Another study released by the Group Processes & Intergroup Relations analyzed findings to detect whether people assume that those who have faced hardship feel less pain than those who have not and whether this belief contributes to the perception that black people feel less pain than white people. The researchers, Kelly Hoffman and Sophie Trawalter, found racial bias emerged but only when the hardship information was consistent with expectations about race and life hardship. The experiments suggest that perceptions of hardship shape perceptions of pain and contribute to racial bias in pain perception.
Satin said he was disturbed to find how many medical students and residents agreed with some of the false beliefs about black people’s biology, such as the belief that black people age more slowly than white people, with which 28 percent of surveyed second-year medical students agreed.
Researchers suggest perceptions of socioeconomic status can explain these biases in perceptions of pain in the population because people assume black people have less pain but only if and when they assume black people have lower socioeconomic status.
Researchers who study health disparities have said unconscious stereotypes about African-Americans contribute to the problem, as well as physicians’ difficulty empathizing with patients whose experiences differ from theirs.

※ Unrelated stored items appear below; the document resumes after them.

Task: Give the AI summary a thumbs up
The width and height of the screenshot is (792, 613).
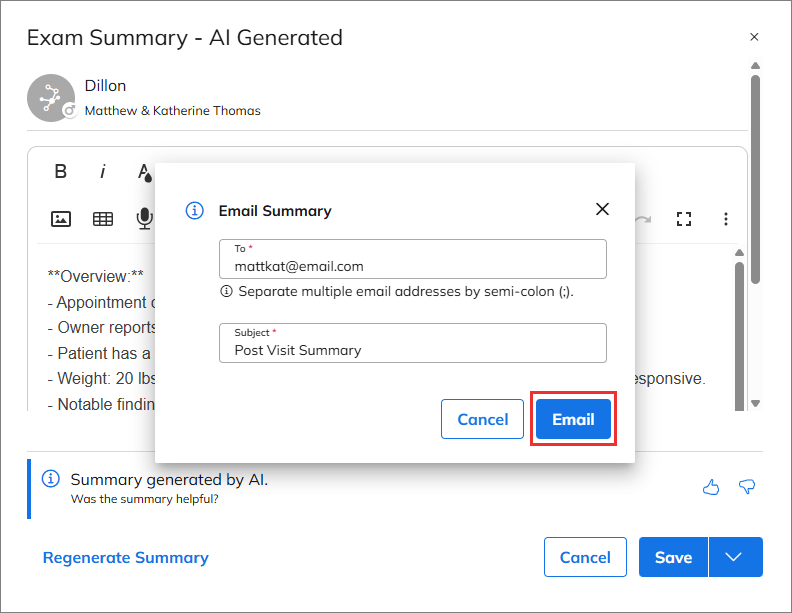Action: click(711, 487)
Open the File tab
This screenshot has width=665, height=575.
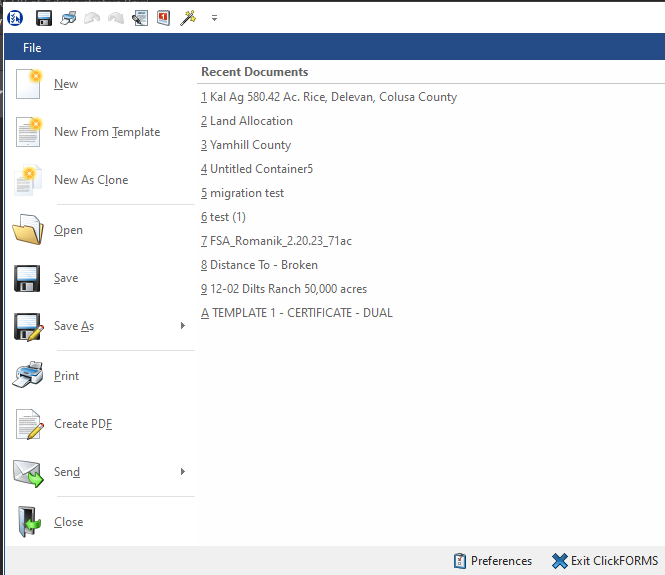(x=32, y=48)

In 2011, a National Academy of Medicine report on pain concluded that in medical education, pain generally has received little attention which ultimately contributes to the problem of undertreatment. The report on unrelieved pain called for “a cultural transformation in the way pain is viewed and treated.”
According to a post on Statnews.com, collaborations are underway, by researchers and medical schools, to look at whether educating students differently can reduce racial bias in treatment accuracy and pain perception.
Logan Huff is a senior journalism major at Arizona State University.